There was no television, clocks or calendars. At times he would be in shackles, in such uncomfortable positions he could not lie down. Doors would slam over and over for hours, keeping him from sleep.
His interrogators made him sign his name "John Doe". They told him if he ever told anyone what happened to him, they would think he was crazy.
Jose Padilla would not be allowed to speak to or see his attorney for two years. Even then, he was not allowed to be alone with them for consultation, yet another violation of his rights.
There are other things that we will never know about what was done to Jose Padilla, because he was very uncooperative, even with the psychiatrist and lawyers who were trying to help him. The psychiatrist said he was utterly terrified, depressed. His reasoning skills were diminished,
his memory and attention-span impaired. He was, the psychiatrist concluded, brain damaged.
Jose Padilla was broken to the point that he angrily defended, whenever he heard them critisized, the very government and President who had broken him.
There is no telling how long he would have stayed in that hell, if a Supreme Court showdown had not forced Bush's hand. Rather than risk an adverse ruling that would cripple his power to torture other Americans similarly, Bush ordered that Jose Padilla be finally charged and sent to Miami to face trial for criminal conspiracy to commit murder abroad and to provide material support toward that goal.
Is Jose Padilla guilty?

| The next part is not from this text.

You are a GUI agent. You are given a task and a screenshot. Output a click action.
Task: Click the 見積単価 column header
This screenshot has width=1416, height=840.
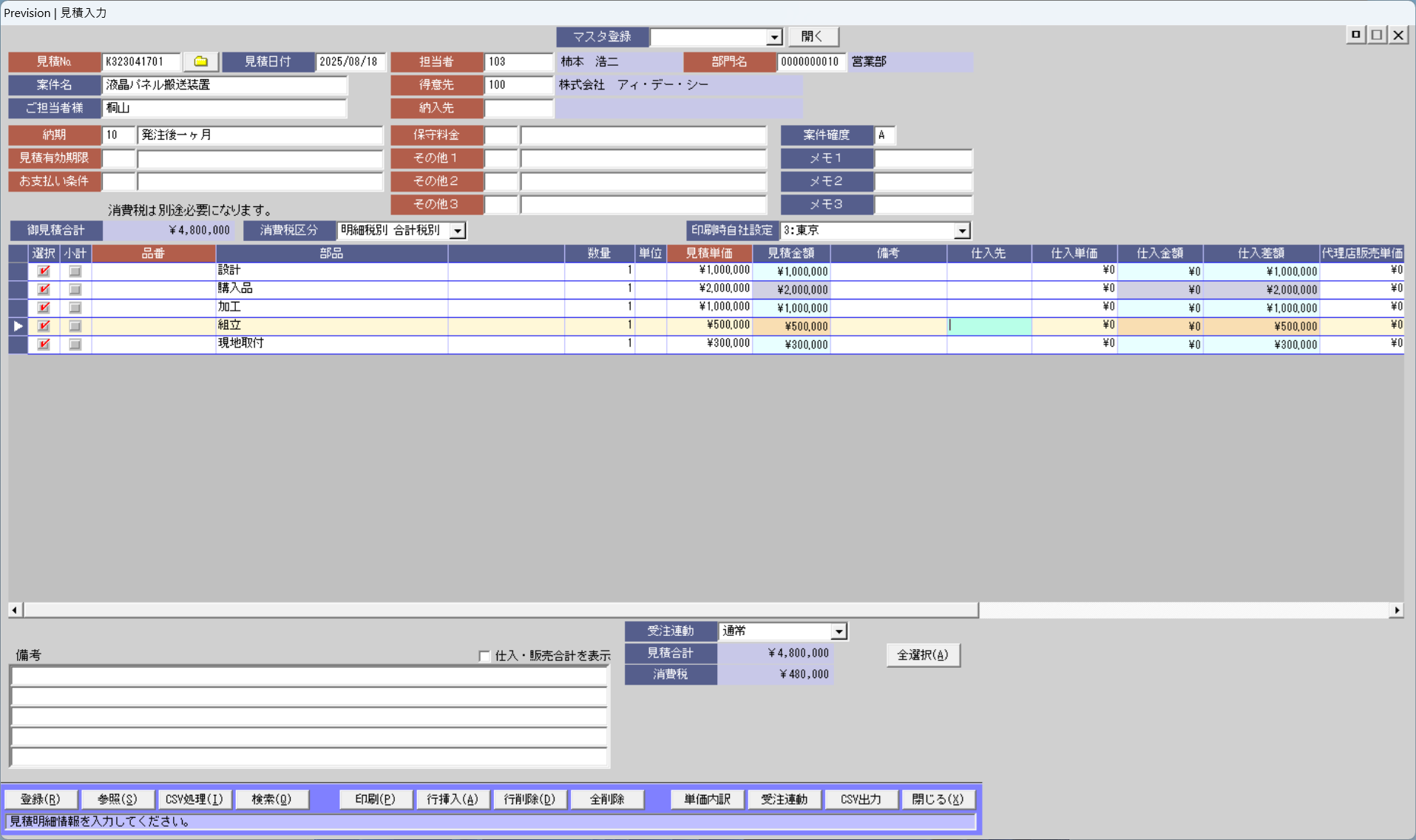click(708, 254)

That is not my concern.
It is that an American citizen languished in a military prison, being subject to the most horrific psychological torture imagineable, without any regard for his rights, either as a citizen or a human being.
This is the legacy that George W. Bush is leaving us.
This is the monster that the American people are refusing to remove from office, by their failure to act.
This man's madness is on our heads.
May the gods, if they exist, forgive us and help us all.